“難道,你覺得是有人在監視我們,掌握了我們的一舉一動?”
離殤看著狼小六不同于平日的臉色,看不出她的表情,更看不出她的心思,只能順著自己的心思揣測。
“誰那么無聊,會監視我們這個山窮水盡,鳥不拉屎的召云宗啊!”狼牙有些煩躁地將話岔接了過去。
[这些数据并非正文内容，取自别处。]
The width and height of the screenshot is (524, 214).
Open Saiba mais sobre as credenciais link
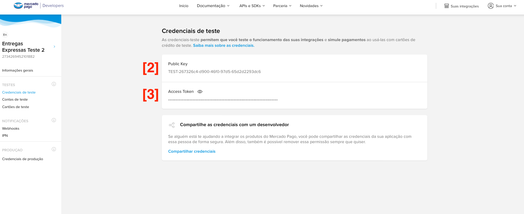223,46
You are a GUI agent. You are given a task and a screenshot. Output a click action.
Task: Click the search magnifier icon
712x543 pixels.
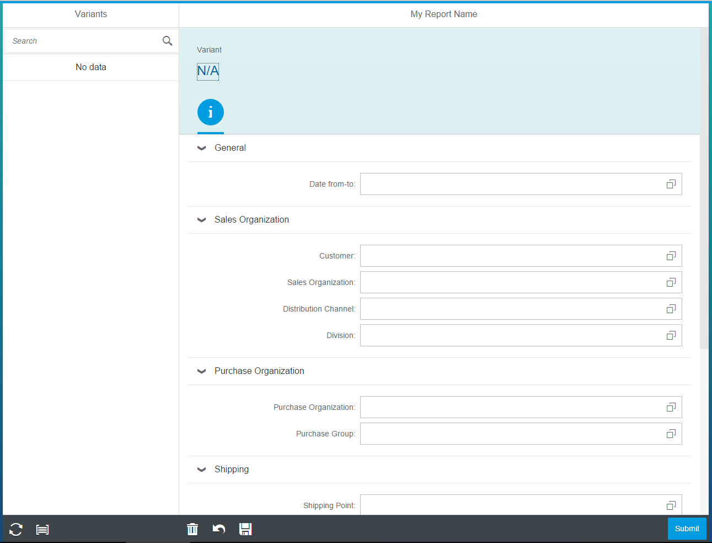(x=168, y=41)
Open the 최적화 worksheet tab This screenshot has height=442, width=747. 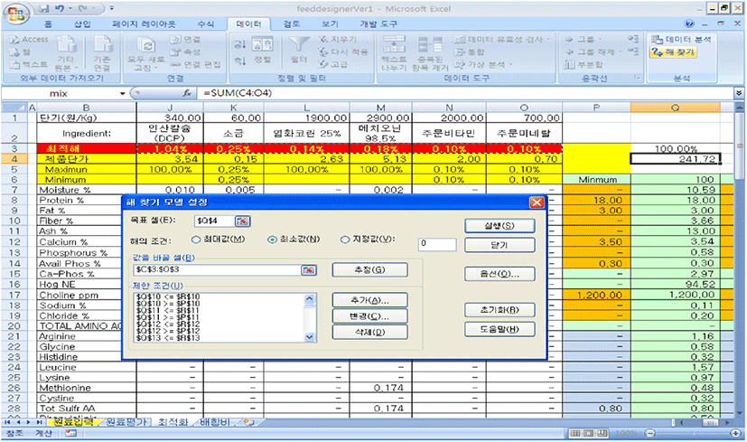click(173, 422)
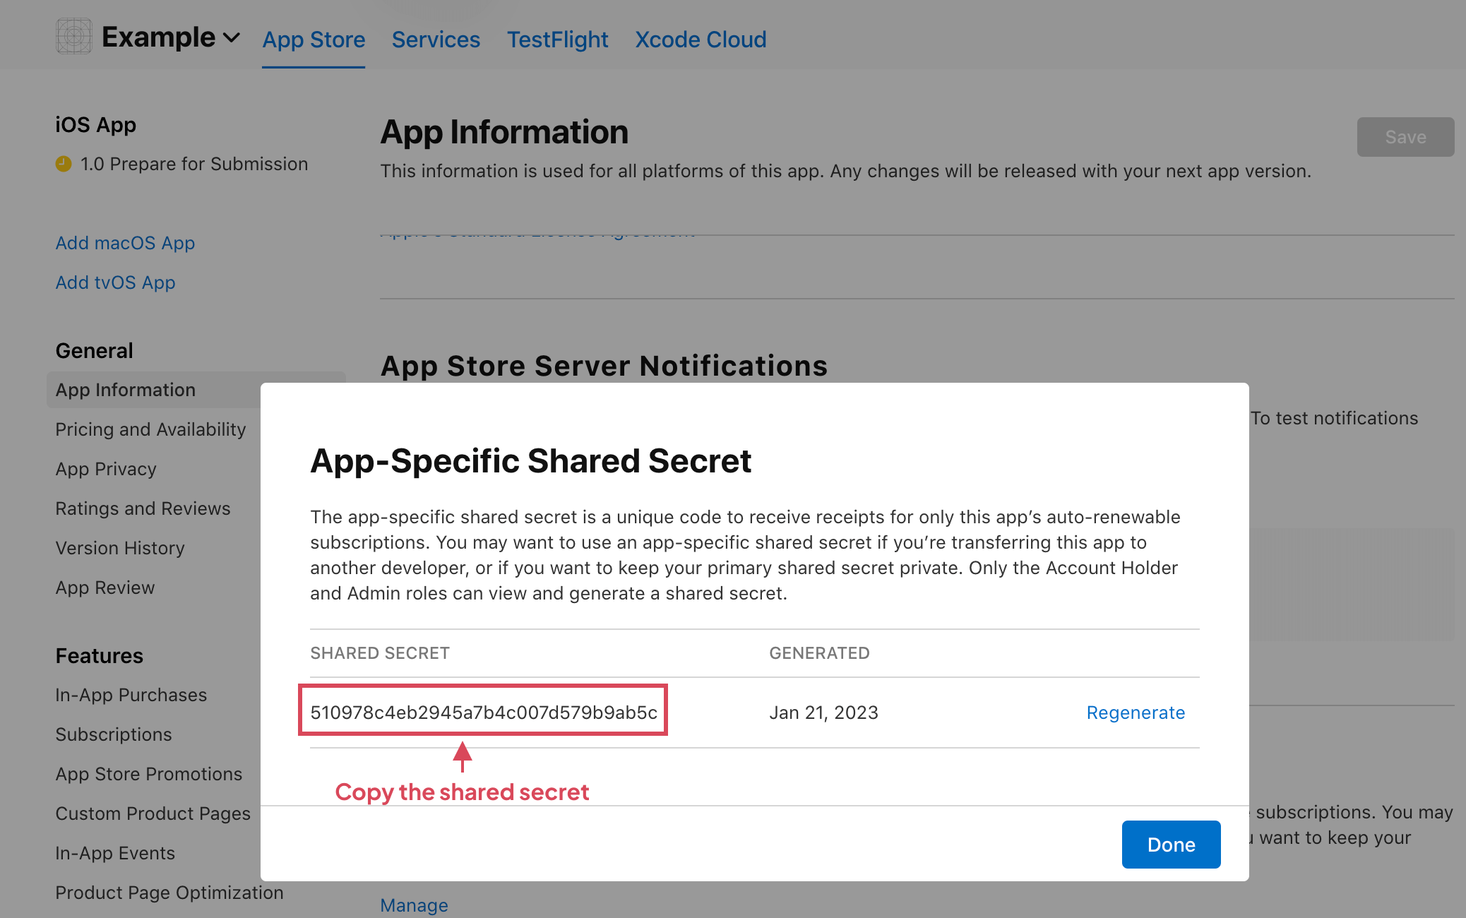
Task: Click the Example app placeholder icon
Action: [x=73, y=37]
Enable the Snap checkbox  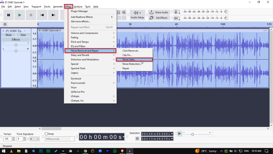click(x=46, y=134)
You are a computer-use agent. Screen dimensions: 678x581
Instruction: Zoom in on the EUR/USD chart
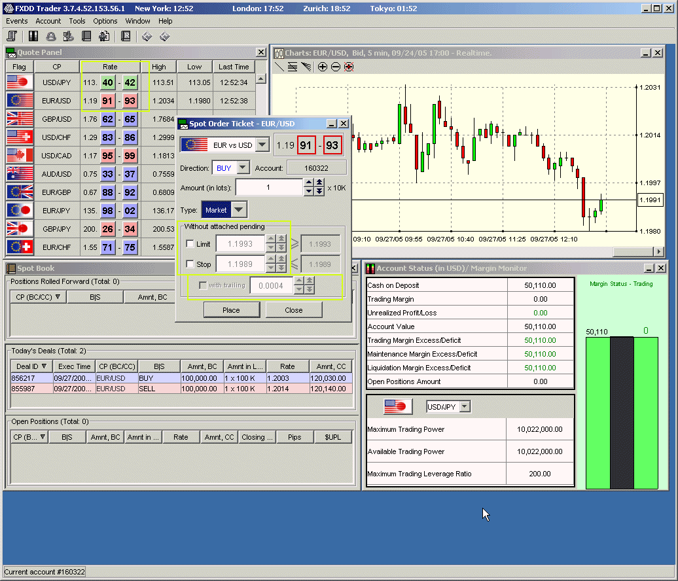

“夠了,不要胡亂猜了,是因為有內鬼作祟,我就是那個內鬼!”一直沒說話的姜離突然大聲喊了起來。
他好像爆發了的火山,決堤了的江河一般,跳了起來。
眾人都驚得掉了眼睛。
“姜離,你在胡說些什么!”
“姜離,你知不知道自己在干什么!”
“姜離,你是不是瘋了!”
從小一起長大,一起修習,朝夕相處的人,為召云宗的事情殫精竭慮操勞著的人,怎么可能是內鬼!
還跳出來自己承認!
姜離卻一言不發地站在那里,良久,深深看一眼海魚,然后噗通一聲跪在了狼小六跟前:“宗主,你懲罰我吧!”
眾人更加震驚,一齊瞪大了眼睛看向了狼小六。
狼小六卻一臉“預料之中”的淡然表情,深深嘆了一口氣,仍舊是一副鎮定安靜的模樣,坐著沒有說話。
海魚卻坐不住了,一把拉住了狼小六的胳膊言道:
“狼小六,跟姜離沒有關系!一切都是我的錯,是我拿刀逼他的,你要懲罰就懲罰我吧!”
狼小六用淡漠的眼神看向了海魚的手,海魚頓時尷尬地將手縮了回去,“狼小六!”
“海魚,你不要說話——你答應了的!”狼小六這才望著虛空淡淡地開口。
如果是半木,會怎么解決這個問題呢?
現在,只好隨著我自己的心意走了!
海魚頓時無語,卻也只好頹然地坐了回去。
這個時候,離殤等人已經沖著姜離大喊大叫了:
“姜離,到底怎么回事?”
“姜離,你趕快把事情說清楚?”
“姜離,坦白從寬,抗拒從嚴,你趕緊說啊!”
他們能不著急上火,大喊大叫嗎?
每一個人都清清楚楚、明明白白。
書院一向都是對出賣書院的人嚴懲不貸,毫不留情的。
黑崎他們的護衛隊不僅擔任著護衛書院的責任,也擔負著追殺書院出賣人,清理書院門戶的重任。
擔任著秘密守衛人族和妖族邊界任務的召云宗,尤其痛恨出賣者。
對出賣召云宗的人,對內鬼,一旦發現,施行的直接是零容忍的死刑處罰,從未有過例外。
姜離如果真的做了對不起書院,對不起召云宗的事情,那他就是百分百死定了的。
姜離沉重的滿含了愧疚的眼神不敢正眼看狼小六,偷偷覷了一眼,就低下了頭去,喃喃地道:“你是不是早就知道了?”
沒錯,狼小六早就發現他的不正常了。
早在被他淋了一聲狗血,在荷花池洗漱的時候,發現池子底下通向大海的靈力暗道的那一次,就已經發現了。